Everything below from the line with "This screenshot has width=249, height=540." through the line with "Task: Open the special character Omega tool" must be retyped exactly, except the pictures.

Materials provided:
++++

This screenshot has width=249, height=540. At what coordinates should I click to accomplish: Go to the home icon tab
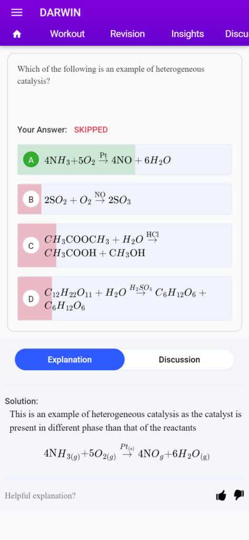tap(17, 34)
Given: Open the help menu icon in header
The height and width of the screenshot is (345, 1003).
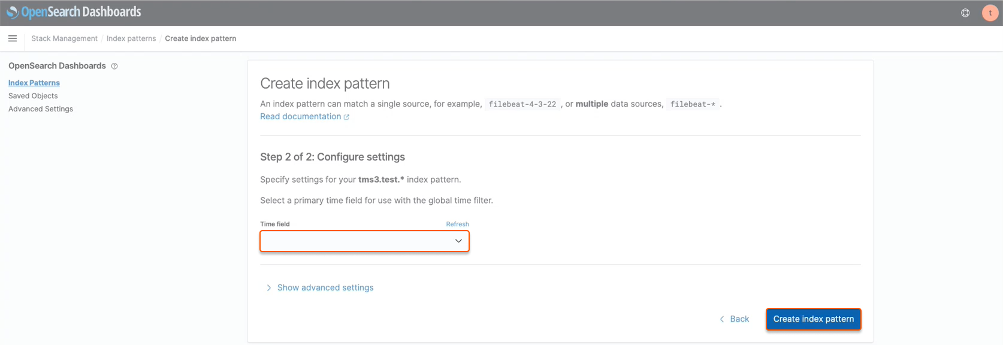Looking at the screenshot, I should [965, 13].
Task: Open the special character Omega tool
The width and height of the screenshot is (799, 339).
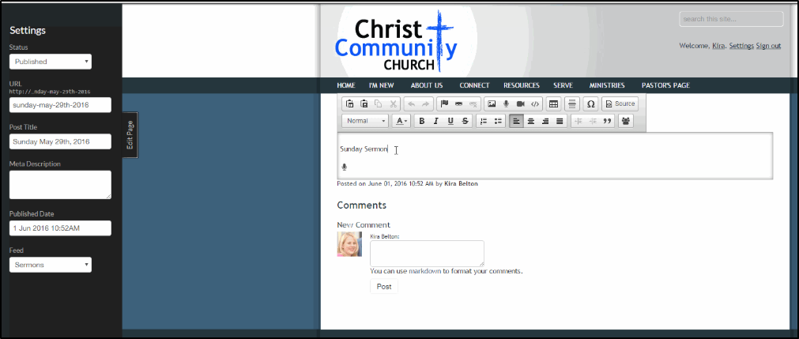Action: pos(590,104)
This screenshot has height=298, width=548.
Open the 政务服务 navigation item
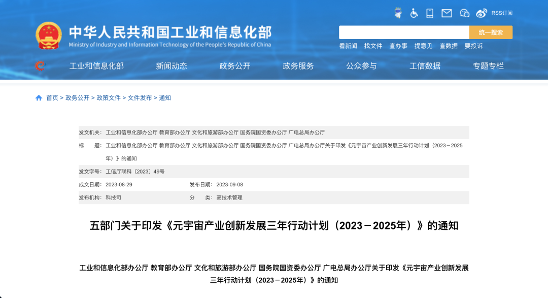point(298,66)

++++

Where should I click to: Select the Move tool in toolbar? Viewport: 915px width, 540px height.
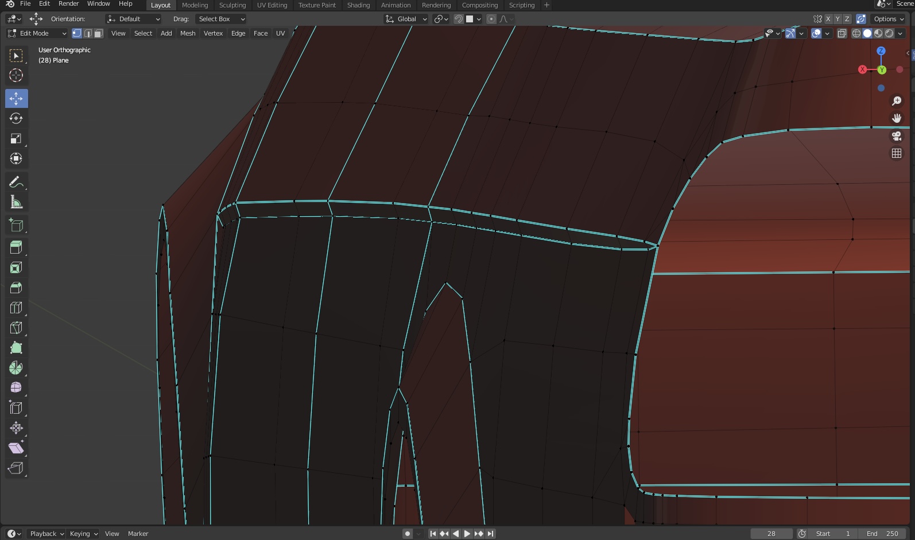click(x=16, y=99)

++++

Written solution:
This screenshot has width=249, height=540. At what coordinates should I click to accomplish: Go to the home icon tab
tap(17, 34)
Given: Open the help menu icon in header
The height and width of the screenshot is (345, 1003).
Looking at the screenshot, I should [965, 13].
Task: Open the special character Omega tool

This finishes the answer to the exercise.